REQUIRED TASK A »
In the post on defining a Pairwise method, give the part that opens with the words containing "Yes, it would" and closes with "meet Condorcet's Criterion." again, replacing "pairwise comparisons" with "head-to-head comparisons".
REQUIRED TASK B »
Answer these questions from the post on defining a Pairwise method:
(i) According to the writer, what is the whole purpose of doing the pairwise comparisons?
(ii) What does the writer fear EM will lose if it becomes a mathematicians-only list?
(iii) What kind of law does the writer want for EM?

PASSAGE GIVEN »
--

Definition of "Pairwise Method"

[Mike Ossipoff]

Yes, it would be roughly true to say that I'd consider a method to be
a Pairwise method if it meets Bruce's definition, and the Condorcet
criterion. But I'd be perfectly willing to say that a method can be
Pairwise without meeting the Condorcet criterioin, for the same of
completeness, in case, as Bruce says, someone proposes such a method
tomorrow. But no one, except maybe a mathematician, would propose such
a method. For all the proponents of Pairwise methods, the whole purpose
of doing the pairwise comparisons is to find if there's something that
beats everything else. That's the 1 thing that every Pairwise method,
& every Pairwise proponent have in common. So, maybe for mathematical
completeness, but not for any conceivable practical reason, I'd agree
that a method can be Pairwise if it doesn't meet Condorcet's Criterion.

But I still prefer my definition to Bruce's. My main protest against
Bruce's definition is that it's starting to turn this list into
one that uses mathematical symbolic language. Everything that can be
said about voting systems can be said in plain English. For instance,
the definition that I gave differed from Bruce's in a few material
ways, but, most important, it differed by being said in quite plain
English. My concern is that EM will lose members if we let it be
turned into a mathematicians-only list, a list where things are
said in the language of mathematicians when they could instead
be said in plain English. As I've said, there could, of course, be
some times when formulese could be very brief & clear. I don't want
people to unsubscribe from EM, or start deleting its messages, or to
quit the Single-Winner-Committe because the proceedings of these
groups are beginning to be done in a foreign language! I want an
"English-only" law for EM. No Formulese, except in a few special
cases where it really is necessary for brevity &/or clarity. Those
situations are rare or nonexistent in the voting systems topic, where
pretty much everything is more easily, briefly & clearly said in English.

--

AVAILABLE DATA »
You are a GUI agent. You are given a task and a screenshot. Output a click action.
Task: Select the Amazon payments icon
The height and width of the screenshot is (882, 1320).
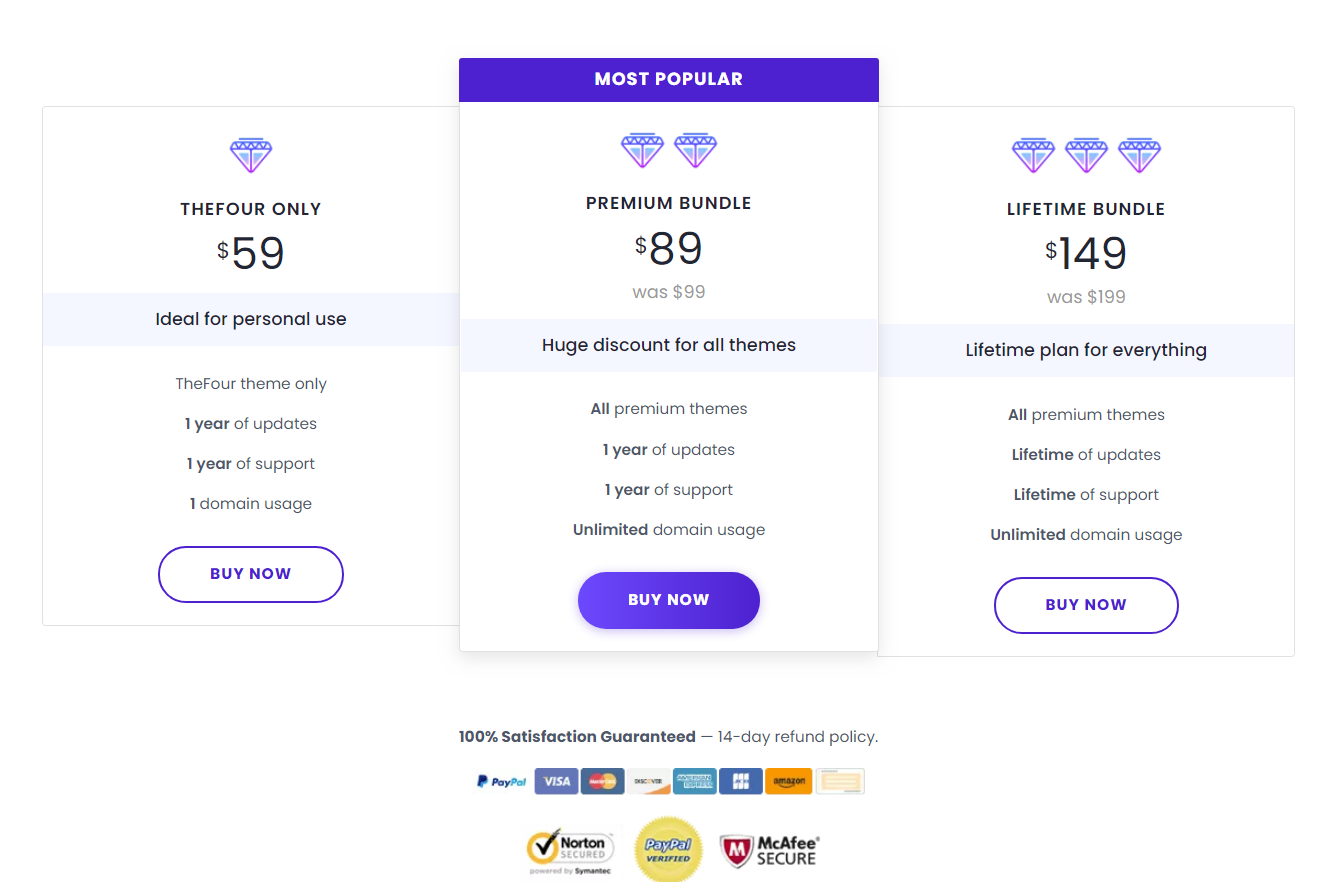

--

FINAL RESULT A »
Yes, it would be roughly true to say that I'd consider a method to be
a Pairwise method if it meets Bruce's definition, and the Condorcet
criterion. But I'd be perfectly willing to say that a method can be
Pairwise without meeting the Condorcet criterioin, for the same of
completeness, in case, as Bruce says, someone proposes such a method
tomorrow. But no one, except maybe a mathematician, would propose such
a method. For all the proponents of Pairwise methods, the whole purpose
of doing the head-to-head comparisons is to find if there's something that
beats everything else. That's the 1 thing that every Pairwise method,
& every Pairwise proponent have in common. So, maybe for mathematical
completeness, but not for any conceivable practical reason, I'd agree
that a method can be Pairwise if it doesn't meet Condorcet's Criterion.

FINAL RESULT B »
(i) To find if there's something that beats everything else.
(ii) Members.
(iii) An "English-only" law.